Let $\mathbb T:=(\mathbb C^{*})^{m+1}$ be the complex torus and suppose $\mathbb T$ acts on $\mathbb C^{m+1}$ diagonally as follows $$(t_0, \cdots, t_m) : (x_0, \cdots, x_m) \mapsto (t_0x_0, \cdots, t_mx_m)$$

This action can induces a natural $\mathbb T$-action on $\mathcal O_{\mathbb P^m}(1)$ and also on $X:=H^0(\mathbb P^m, \mathcal O_{\mathbb P^m}(1))$, so the vector space $X$ becomes a $\mathbb T$-representation.

Question How to compute the weights of this $\mathbb T$-action explicitly?
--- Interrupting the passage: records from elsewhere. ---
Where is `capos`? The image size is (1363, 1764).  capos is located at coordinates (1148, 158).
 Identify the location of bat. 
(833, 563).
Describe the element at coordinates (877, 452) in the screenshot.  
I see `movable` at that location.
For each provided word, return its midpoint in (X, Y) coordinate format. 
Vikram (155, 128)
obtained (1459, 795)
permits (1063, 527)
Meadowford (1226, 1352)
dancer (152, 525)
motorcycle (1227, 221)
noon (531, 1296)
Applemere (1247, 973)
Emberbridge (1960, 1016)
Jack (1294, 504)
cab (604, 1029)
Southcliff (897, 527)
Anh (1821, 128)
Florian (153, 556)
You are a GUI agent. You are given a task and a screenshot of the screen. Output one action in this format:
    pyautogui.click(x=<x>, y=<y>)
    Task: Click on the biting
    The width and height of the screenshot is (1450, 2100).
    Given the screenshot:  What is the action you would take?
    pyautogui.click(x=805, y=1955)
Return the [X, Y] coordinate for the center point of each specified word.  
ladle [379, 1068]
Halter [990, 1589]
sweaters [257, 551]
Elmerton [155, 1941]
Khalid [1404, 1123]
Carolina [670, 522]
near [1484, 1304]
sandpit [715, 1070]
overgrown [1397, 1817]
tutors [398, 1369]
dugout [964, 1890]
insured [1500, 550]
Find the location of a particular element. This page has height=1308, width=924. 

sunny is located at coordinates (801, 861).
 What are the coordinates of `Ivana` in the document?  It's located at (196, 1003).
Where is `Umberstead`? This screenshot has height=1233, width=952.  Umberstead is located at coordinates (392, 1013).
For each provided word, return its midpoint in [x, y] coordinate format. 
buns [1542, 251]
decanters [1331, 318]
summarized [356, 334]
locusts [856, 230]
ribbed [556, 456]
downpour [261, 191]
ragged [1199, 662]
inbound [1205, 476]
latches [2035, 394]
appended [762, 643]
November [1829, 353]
I will appreciate it if you can provide details.

(PS:Someone told me that the weights are related to some Chern classes. Is this true? )

#### Solutions Collecting From Web of "Compute the weights of a $(\mathbb C^*)^{m+1}$-action on $H^0(\mathbb P^m, \mathcal O_{\mathbb P^m}(1))$"

A possible solution (take it with some grains of salts, I am not perfectly familiar with the subject) relies on the following two facts:

1. The $0$’th sheaf cohomology $H^0\left(\mathbb P^m, \mathcal O_{\mathbb P^m}(1)\right)$ is the space of global sections of the bundle $\mathcal O_{\mathbb P^m}(1)$. (c.f. [Wiki])
2. The space of global sections of the bundle $\mathcal O_{\mathbb P^m}(1)$ can be identified with the space of homogeneous degree $1$ polynomials in the homogeneous coordinates $\{x_0, \cdots, x_m\}$. (c.f. [Vakil]: Proposition, §1.2.)

Let us define some notation:
\begin{align}
\pi: \mathcal O_{\mathbb P^m}(1) \to \mathbb P^m \; :&\; \mbox{the canonical projection of the bundle to the base} \\
\{U_i\}_{i=0}^m \;:&\; \mbox{standard open cover of $\mathbb P^m$} \\
\{x_i\}_{i=0}^m \;:&\; \mbox{a basis of polynomials of homobeneous degree 1}
\end{align}
Now, a basis of global sections of $\mathcal O_{\mathbb P^m}(1)$ can be defined by (c.f. [Vakil]: Proposition, §1.2.):
$$g_i^{(j)} : U_j \to \pi^{-1}(U_j) \to \mathbb C\,, \qquad g_i^{(j)}:[x_0:\cdots :x_m] \mapsto \frac{x_i}{x_j}‌\,.$$
The action of $(\mathbb C^*)^{m+1}$ on $g_i^{(j)}$ is defined by imposing:
$$(t_0, \cdots, t_m): g_i^{(j)} \mapsto \tilde g_i^{(j)}\,, \qquad \tilde g_i^{(j)}([t_0 x_0: \cdots : t_m x_m]) := g_i^{(j)}([x_0: \cdots : x_m])\,,$$
which implies:
$$\tilde g_i^{(j)}([x_0: \cdots : x_m]) = \frac{t_j}{t_i} \frac{x_i}{x_j} = \frac{t_j}{t_i} g_i^{(j)}([x_0: \cdots : x_m])\,.$$
We can write this action of $(\mathbb C^*)^{m+1}$ on the global sections (in the chart $U_j$) as follows:
$$(t_0, \cdots, t_m): \left(g_0^{(j)}, \cdots, g_m^{(j)}\right) \mapsto \left(\frac{t_j}{t_0} g_0^{(j)}, \cdots, \frac{t_j}{t_m} g_m^{(j)}\right)\,,$$
so if we denote the $(m+1)$ $(m+1)$-tuples of weights (the weights are $(m+1)$-tuples because the group is an $(m+1)$-dimensional torus, and there are $(m+1)$ of these tuples because the module is $(m+1)$-dimensional) in the chart $U_j$ by $w_a^{(j)} \in \mathbb C^{m+1}$ where $a \in \{0, \cdots, m\}$, then $w_a^{(j)}$ has $1$ at the $j$’th position, $-1$ at the $a$’th position and $0$ everywhere else, for example, $w_1^{(3)}$ looks like $(0,-1,0,1,0, 0, \cdots, 0)$.